Want to Know the Most Important Lesson You Can Learn?
Saying no.
No is a complete sentence.
No takes you further from things that don’t support your goals and closer to the things that do.
Learning to say no empowers you to set clear boundaries.
JUST SAY NO
…to offers or opportunities you don’t want or that don’t align with your goals. …to the opinions of others. …to anything you don’t feel compelled to do. …to yourself when you start any negative self-talk.
Saying no to things that don’t serve you is saying yes to yourself!
Here Are The Benefits of Saying No:
an increase in confidence
reduced stress
helping to prioritize what truly matters to you
better ability with boundary setting
increased self-worth
There are various reasons why we continue to say YES when we mean NO. For many it is to avoid confrontation or disappointment.

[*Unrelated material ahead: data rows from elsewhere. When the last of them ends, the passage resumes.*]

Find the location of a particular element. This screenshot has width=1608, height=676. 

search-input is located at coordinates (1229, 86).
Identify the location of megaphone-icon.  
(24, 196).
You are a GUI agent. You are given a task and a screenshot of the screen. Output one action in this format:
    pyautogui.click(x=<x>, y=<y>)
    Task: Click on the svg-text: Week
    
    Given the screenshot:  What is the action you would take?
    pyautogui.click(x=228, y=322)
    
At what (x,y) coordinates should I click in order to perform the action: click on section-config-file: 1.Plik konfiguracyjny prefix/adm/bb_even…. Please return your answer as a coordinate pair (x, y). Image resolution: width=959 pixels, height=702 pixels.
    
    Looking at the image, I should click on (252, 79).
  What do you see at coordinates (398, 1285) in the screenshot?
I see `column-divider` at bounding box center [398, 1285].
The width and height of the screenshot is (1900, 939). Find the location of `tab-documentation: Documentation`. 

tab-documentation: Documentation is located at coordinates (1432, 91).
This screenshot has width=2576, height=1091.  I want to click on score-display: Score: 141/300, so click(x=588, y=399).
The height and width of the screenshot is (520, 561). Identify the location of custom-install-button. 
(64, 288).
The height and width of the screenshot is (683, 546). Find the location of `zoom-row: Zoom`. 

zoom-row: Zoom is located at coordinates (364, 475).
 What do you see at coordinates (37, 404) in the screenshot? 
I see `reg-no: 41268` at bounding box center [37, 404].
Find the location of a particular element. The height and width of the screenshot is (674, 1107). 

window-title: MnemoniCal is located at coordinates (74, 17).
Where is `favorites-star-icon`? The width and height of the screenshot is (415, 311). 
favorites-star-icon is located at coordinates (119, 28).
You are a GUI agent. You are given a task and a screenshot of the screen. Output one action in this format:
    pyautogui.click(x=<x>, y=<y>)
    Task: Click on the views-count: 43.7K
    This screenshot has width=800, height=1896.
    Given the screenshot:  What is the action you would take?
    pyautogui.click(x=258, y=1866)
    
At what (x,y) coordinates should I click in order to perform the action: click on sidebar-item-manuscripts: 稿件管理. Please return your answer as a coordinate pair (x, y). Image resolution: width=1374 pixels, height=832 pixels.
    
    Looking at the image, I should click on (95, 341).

Sometimes it is out of habit. Many of us are people pleasers and tend to put helping others ahead of our own needs. And then there’s FOMO – the fear of missing out – where we feel like if we say no we will miss an experience or feel guilty later on.
So how do we get off of the hamster wheel of yes?
Here are a few tips to Start Saying No:
Don’t answer right away. Give yourself time to think about the opportunity presented to you so you eliminate the habit of immediacy and allow yourself time and bandwidth to process.
Practice! If you know you are going into a conversation or situation where you will be asked to do something that you don’t want to do, play it over in your mind as many times as you need to to feel confident with your response.
Keep your response short and simple. A no doesn’t require an explanation or a reason, just be sure to keep it polite and friendly.
Use positive affirmations to reaffirm your confidence to decline opportunities and put your priorities first.
Find a happy medium. Sometimes neither no or yes is appropriate but rather a solution or option in the middle.
Use These Prompts to Flex Your NO Muscle:
I’m not available but maybe next time.
Thanks for thinking of me, but I can’t right now.
Unfortunately this isn’t something I can do right now.
I’m honored that you asked but I can’t take that on at this time.
No, but thank you!
Once you get more comfortable saying no to people and opportunities that will not serve you, you will be able to build on this skill to truly evaluate what is in your best interest and what is not. You will sharpen your ability to honestly evaluate situations and determine why you need to say no, offer solutions and stay on course with your top priorities.
As Steve Jobs notes, “It’s only by saying NO that you can concentrate on the things that are really important.”